Did Alicia Montgomery listen to the same Joe Lieberman speech I did? I heard a warm, sincere man present his background and political positions in a calm and sometimes funny way. What's her problem? Montgomery sets the bar so high that no one can jump it, thus reaffirming her world-weary cynicism about politics. She even implies that Lieberman's mention of Martin Luther King Jr. was a calculated play for black support. I've got news for you, Alicia: Admiration for Dr. King is not limited to blacks. He's a national hero. And a white college student who bothered to travel hundreds of miles to march for justice before it was fashionable is worthy of admiration, not derision. If George Bush had done anything remotely as impressive as a young man, instead of just getting sloshed, God knows he would have made the most of it.
-- N. Lanyi
John F. Kennedy is dead. And until another candidate comes along who, like Kennedy, combines both a rich sense of political integrity as well as an equally sharp ability to deliver messages in ways that move us, we will have to prioritize our judgments of politicians. Americans are weary of Clinton's seductive salesman's smile -- and as a result, sincerity has become a vital quality for candidates. Yet, we still want them to be sexy -- or at least a little charismatic.
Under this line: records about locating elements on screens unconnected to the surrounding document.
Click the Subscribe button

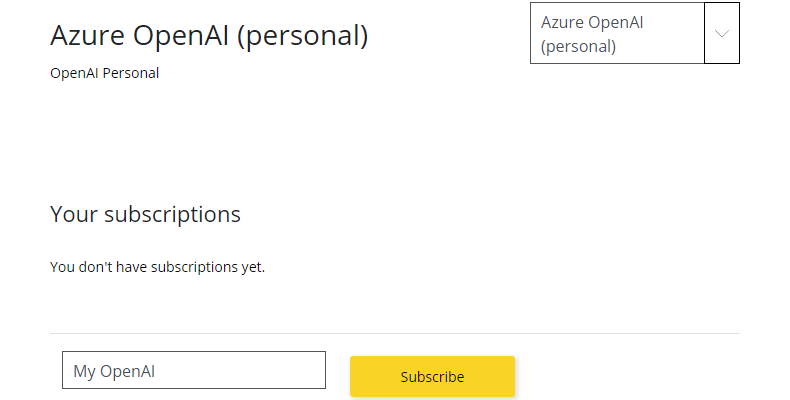432,376
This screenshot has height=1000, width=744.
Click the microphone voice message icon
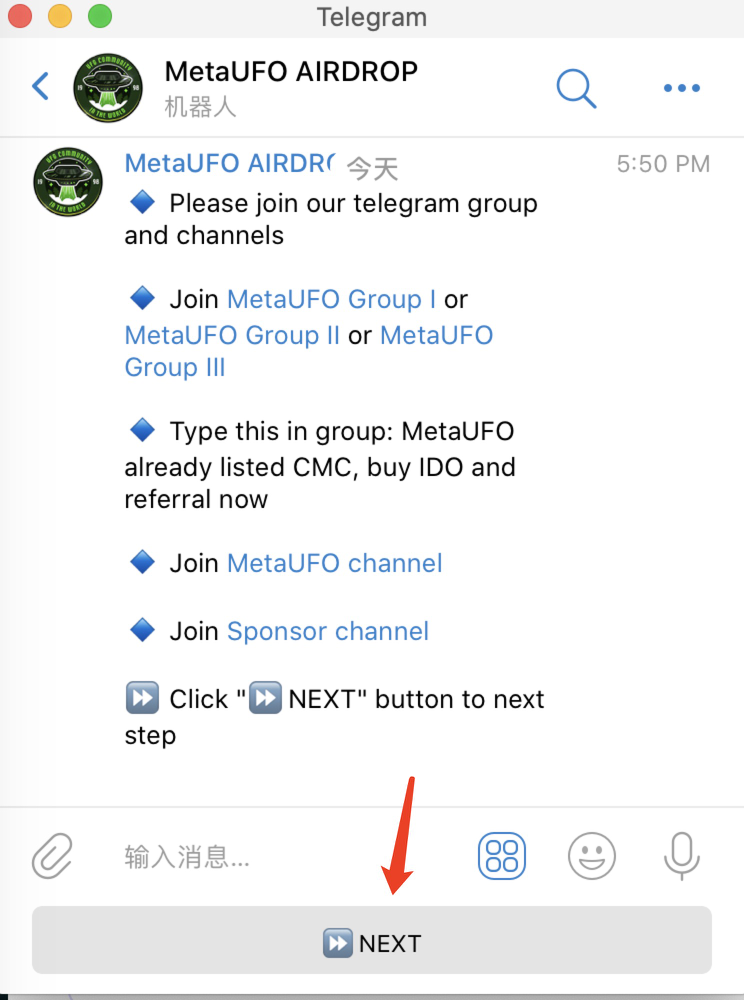click(x=682, y=856)
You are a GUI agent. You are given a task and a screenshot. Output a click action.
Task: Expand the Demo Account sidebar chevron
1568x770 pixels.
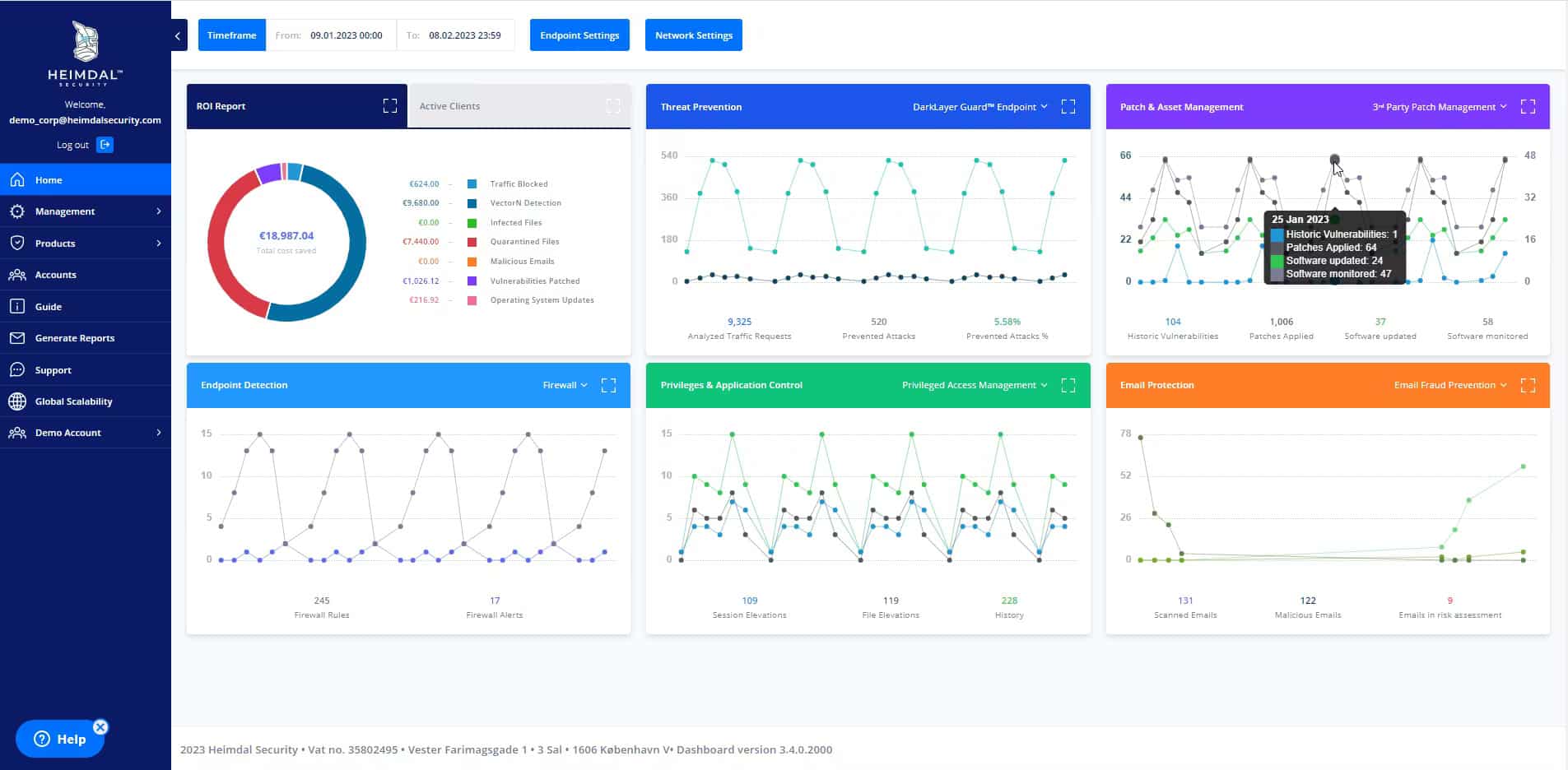pyautogui.click(x=159, y=432)
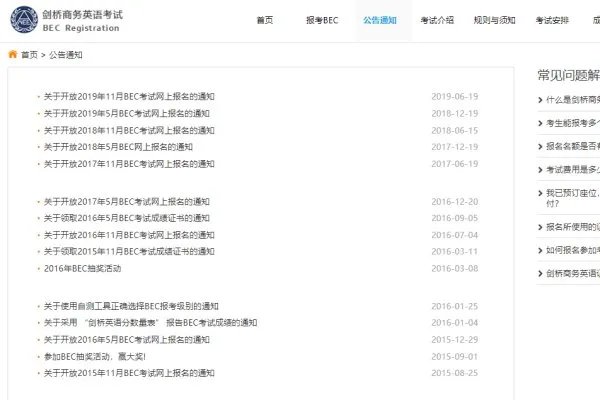Image resolution: width=600 pixels, height=400 pixels.
Task: Expand FAQ item 如何报名参加考试
Action: point(572,250)
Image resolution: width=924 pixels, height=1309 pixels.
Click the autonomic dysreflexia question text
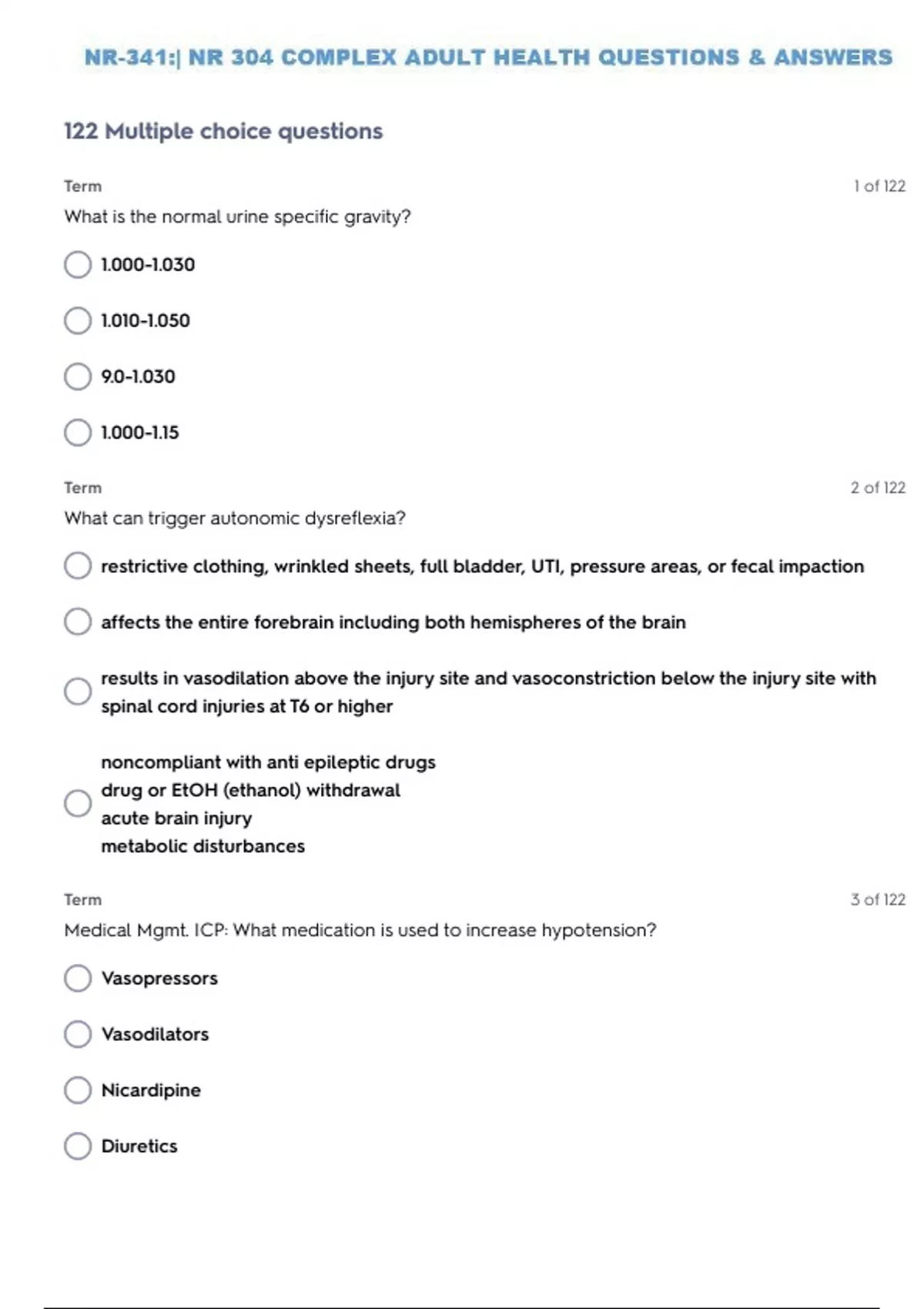click(x=235, y=518)
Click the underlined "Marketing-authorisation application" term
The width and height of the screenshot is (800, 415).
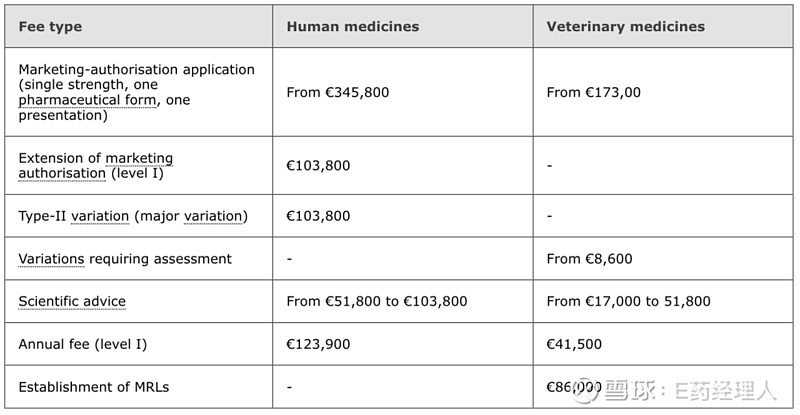pyautogui.click(x=136, y=69)
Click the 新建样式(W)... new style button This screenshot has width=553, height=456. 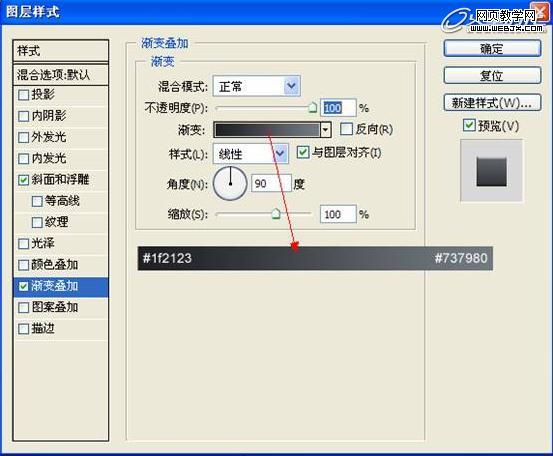coord(492,103)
Alicia Montgomery criticized Joe Lieberman's lack of gusto at his speech last night, saying, "Though his sincerity shined through, there was little punch to the piety." OK, not much "punch," but how long has it been since we've been able to regard any major politician as sincere? Montgomery's sleepy acknowledgement that the man at least means what he says ought not to be taken lightly. Wouldn't we be better off with a sincere vice president than one with (Dick Cheney) punch?